#### RECORDED DATA

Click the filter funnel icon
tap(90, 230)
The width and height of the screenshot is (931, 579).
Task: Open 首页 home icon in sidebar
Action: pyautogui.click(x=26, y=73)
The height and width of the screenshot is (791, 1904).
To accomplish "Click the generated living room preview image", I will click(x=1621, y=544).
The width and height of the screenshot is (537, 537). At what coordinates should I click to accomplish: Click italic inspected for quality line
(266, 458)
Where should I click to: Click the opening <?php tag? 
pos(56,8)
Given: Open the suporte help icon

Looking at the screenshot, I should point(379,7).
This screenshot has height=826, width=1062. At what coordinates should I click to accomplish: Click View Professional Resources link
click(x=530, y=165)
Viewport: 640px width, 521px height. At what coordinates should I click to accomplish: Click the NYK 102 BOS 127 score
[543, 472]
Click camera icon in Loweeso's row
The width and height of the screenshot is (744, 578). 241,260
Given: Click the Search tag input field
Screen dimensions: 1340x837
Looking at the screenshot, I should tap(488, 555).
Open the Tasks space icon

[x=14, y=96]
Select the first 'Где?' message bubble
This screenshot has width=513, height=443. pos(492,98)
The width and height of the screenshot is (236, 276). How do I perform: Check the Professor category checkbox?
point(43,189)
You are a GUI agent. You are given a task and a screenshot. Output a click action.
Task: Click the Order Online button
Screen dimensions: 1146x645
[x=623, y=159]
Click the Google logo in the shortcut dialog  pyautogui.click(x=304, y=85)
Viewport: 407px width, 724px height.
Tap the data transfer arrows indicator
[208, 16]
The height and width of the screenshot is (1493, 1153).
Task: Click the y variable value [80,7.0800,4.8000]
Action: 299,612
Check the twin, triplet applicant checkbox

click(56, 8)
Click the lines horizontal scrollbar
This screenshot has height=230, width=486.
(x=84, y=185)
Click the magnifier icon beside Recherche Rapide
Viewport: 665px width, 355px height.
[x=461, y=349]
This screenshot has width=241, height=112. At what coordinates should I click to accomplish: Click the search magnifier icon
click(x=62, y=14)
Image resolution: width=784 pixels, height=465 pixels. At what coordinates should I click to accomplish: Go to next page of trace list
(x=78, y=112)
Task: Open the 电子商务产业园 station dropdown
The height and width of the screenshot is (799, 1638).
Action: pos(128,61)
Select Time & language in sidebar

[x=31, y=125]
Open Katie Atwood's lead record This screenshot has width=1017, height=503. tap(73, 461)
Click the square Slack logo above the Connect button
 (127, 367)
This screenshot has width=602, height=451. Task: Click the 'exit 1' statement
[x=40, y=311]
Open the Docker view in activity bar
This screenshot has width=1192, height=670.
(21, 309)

#### ABOUT THIS TASK
All of the data needs to be reproduced exactly, with no line missing.

#### WRITTEN REPLY
Click the filter funnel icon
tap(90, 230)
The width and height of the screenshot is (931, 579).
Task: Open 首页 home icon in sidebar
Action: pyautogui.click(x=26, y=73)
The height and width of the screenshot is (791, 1904).
To accomplish "Click the generated living room preview image", I will click(x=1621, y=544).
The width and height of the screenshot is (537, 537). At what coordinates should I click to accomplish: Click italic inspected for quality line
(266, 458)
Where should I click to: Click the opening <?php tag? 
pos(56,8)
Given: Open the suporte help icon

Looking at the screenshot, I should point(379,7).
This screenshot has height=826, width=1062. At what coordinates should I click to accomplish: Click View Professional Resources link
click(x=530, y=165)
Viewport: 640px width, 521px height. At what coordinates should I click to accomplish: Click the NYK 102 BOS 127 score
[543, 472]
Click camera icon in Loweeso's row
The width and height of the screenshot is (744, 578). 241,260
Given: Click the Search tag input field
Screen dimensions: 1340x837
Looking at the screenshot, I should tap(488, 555).
Open the Tasks space icon

[x=14, y=96]
Select the first 'Где?' message bubble
This screenshot has width=513, height=443. pos(492,98)
The width and height of the screenshot is (236, 276). How do I perform: Check the Professor category checkbox?
point(43,189)
You are a GUI agent. You are given a task and a screenshot. Output a click action.
Task: Click the Order Online button
Screen dimensions: 1146x645
[x=623, y=159]
Click the Google logo in the shortcut dialog  pyautogui.click(x=304, y=85)
Viewport: 407px width, 724px height.
Tap the data transfer arrows indicator
[208, 16]
The height and width of the screenshot is (1493, 1153).
Task: Click the y variable value [80,7.0800,4.8000]
Action: 299,612
Check the twin, triplet applicant checkbox

click(56, 8)
Click the lines horizontal scrollbar
This screenshot has height=230, width=486.
(x=84, y=185)
Click the magnifier icon beside Recherche Rapide
Viewport: 665px width, 355px height.
[x=461, y=349]
This screenshot has width=241, height=112. At what coordinates should I click to accomplish: Click the search magnifier icon
click(x=62, y=14)
Image resolution: width=784 pixels, height=465 pixels. At what coordinates should I click to accomplish: Go to next page of trace list
(x=78, y=112)
Task: Open the 电子商务产业园 station dropdown
The height and width of the screenshot is (799, 1638).
Action: pos(128,61)
Select Time & language in sidebar

[x=31, y=125]
Open Katie Atwood's lead record This screenshot has width=1017, height=503. tap(73, 461)
Click the square Slack logo above the Connect button
 (127, 367)
This screenshot has width=602, height=451. Task: Click the 'exit 1' statement
[x=40, y=311]
Open the Docker view in activity bar
This screenshot has width=1192, height=670.
(21, 309)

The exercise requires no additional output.